On the online marketplace, there are currently at least 37 charges filed with the National Labor Relations Board (NLRB), some of which date back to February 2020 and are from 20 cities across the country, according to the point of sale. The complaints, which are three times the number of similar complaints filed against Amazon in 2019, allege the company has tried repeatedly to prevent workers from unionizing.
Workers in camps in cities like Chicago, New York and Minneapolis have reportedly called for improved working conditions through strikes and protests in recent weeks. But Amazon responded in kind: the billion-dollar company fired key organizers, stepped up its anti-union propaganda efforts and monitored workers more closely, according to NBC News.
Several former workers who were laid off told the outlet that they had been aggressively interrogated for participating in union efforts, alleging the company had selectively enforced policies on social distancing and the use of offensive language.
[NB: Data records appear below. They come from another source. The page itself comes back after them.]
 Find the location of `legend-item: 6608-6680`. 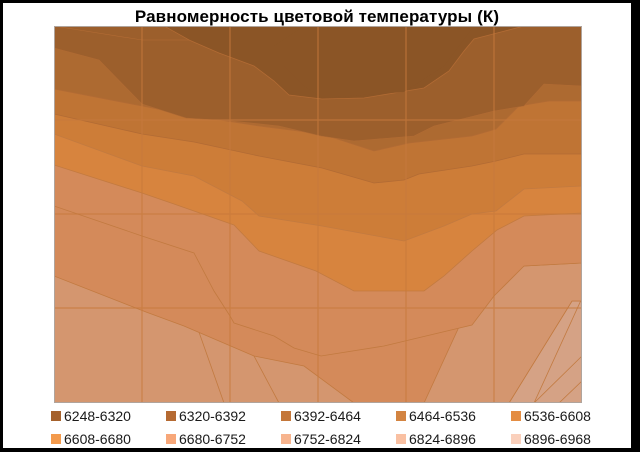

legend-item: 6608-6680 is located at coordinates (91, 439).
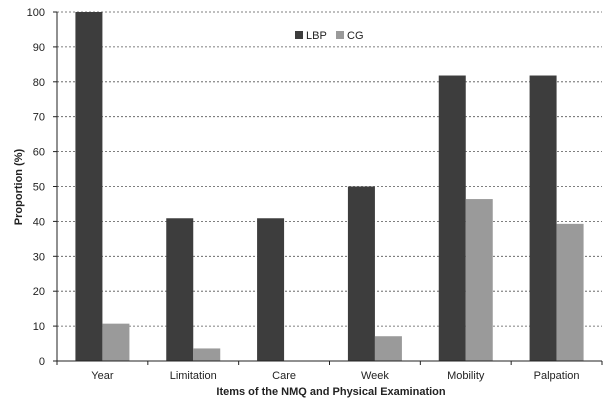 Image resolution: width=609 pixels, height=399 pixels. Describe the element at coordinates (466, 376) in the screenshot. I see `x-tick-label: Mobility` at that location.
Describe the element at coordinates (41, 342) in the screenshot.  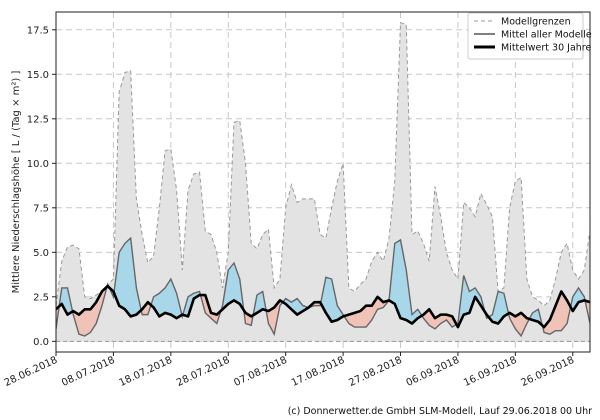
I see `y-tick-label: 0.0` at that location.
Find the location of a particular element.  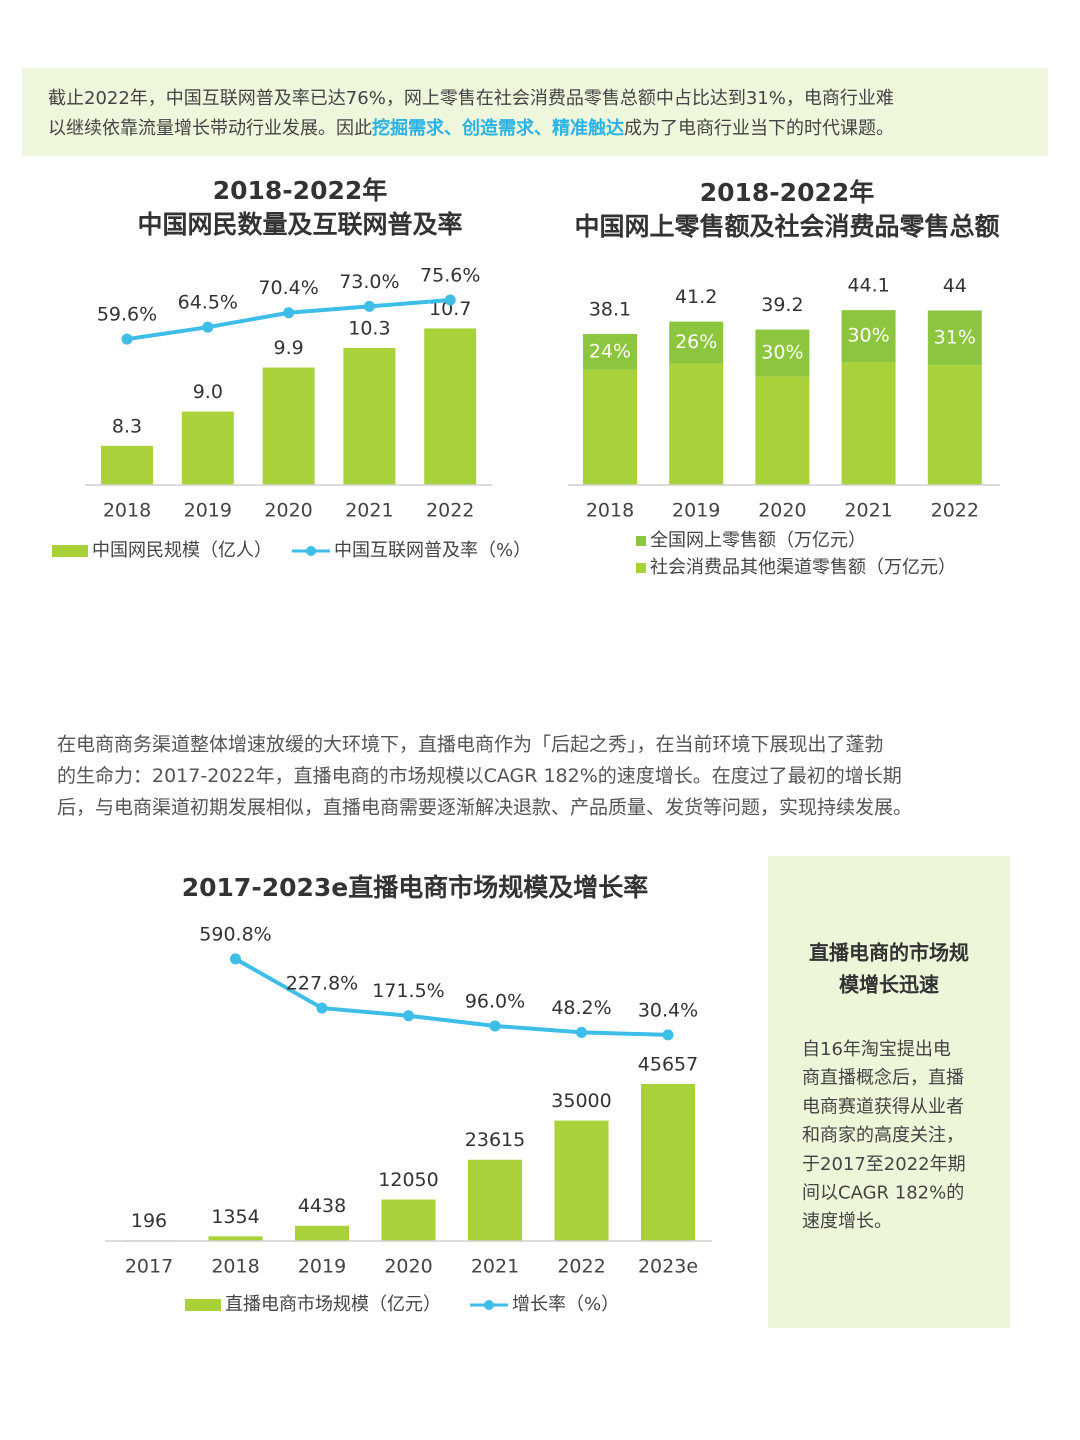

bar-label: 10.7 is located at coordinates (450, 309).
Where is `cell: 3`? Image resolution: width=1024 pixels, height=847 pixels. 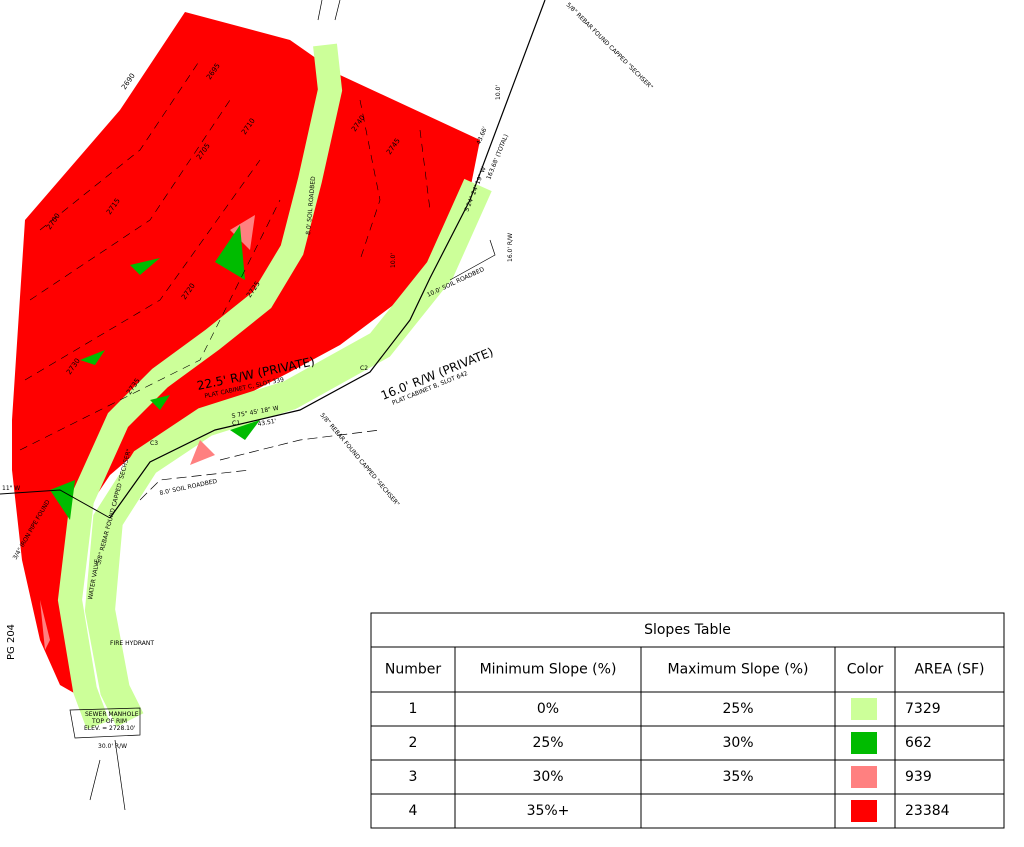 cell: 3 is located at coordinates (414, 777).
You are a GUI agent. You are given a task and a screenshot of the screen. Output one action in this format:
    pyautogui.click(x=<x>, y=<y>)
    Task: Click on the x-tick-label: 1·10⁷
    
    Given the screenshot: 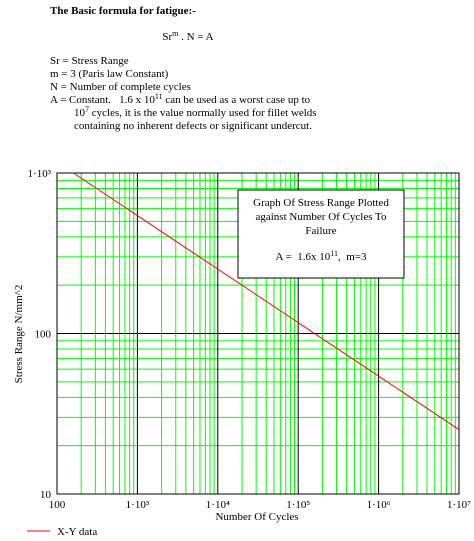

Some of these workers also accused Amazon of making allegations against them that appear to have led to racial stereotypes.
However, Leah Seay, an Amazon spokeswoman, denied these claims.
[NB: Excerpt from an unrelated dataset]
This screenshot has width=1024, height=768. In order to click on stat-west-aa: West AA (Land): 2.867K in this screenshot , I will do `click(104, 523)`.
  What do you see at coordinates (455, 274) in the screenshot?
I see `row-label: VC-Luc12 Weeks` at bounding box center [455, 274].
"We have no tolerance for racism or retaliation of any kind, and in many cases these complaints come from people who have acted inappropriately toward employees and been fired as a result," she told NBC News. "We work hard to make our teams feel supported and will always stand by our decision to take action when their colleagues feel threatened or excluded by someone."
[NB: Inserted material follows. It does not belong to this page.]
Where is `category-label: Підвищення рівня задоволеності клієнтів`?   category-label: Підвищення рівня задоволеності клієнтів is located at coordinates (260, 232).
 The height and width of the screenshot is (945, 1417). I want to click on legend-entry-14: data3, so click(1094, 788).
At least one employee argued differently, however, telling the point of sale that the company had filled its warehouse with anti-union banners and even posted a sign over a toilet cubicle. Another worker said he was suspended for three months after breaking a new social distancing rule that banned employees from staying on-site for more than 15 minutes after the end of their shift.
Labor experts told NBC News that Amazon was stepping up surveillance to keep track of how quickly its employees were packing and sorting items – presumably to see how productive they were with their time. Seay shot down that claim, telling the point of sale that the company was tracking inventory instead.
The charges were released at a time when the Intercept recently announced that Amazon was aware that its drivers had publicly emptied and urinated in a desperate effort to meet quotas. The company reportedly refused to reduce the workload of its drivers despite internally handling the "unsanitary garbage" that was left in its trucks.
The NLRB is currently examining whether the allegations made by complainants in the 20 cities "warrant a consolidated effort between regions," according to NBC News.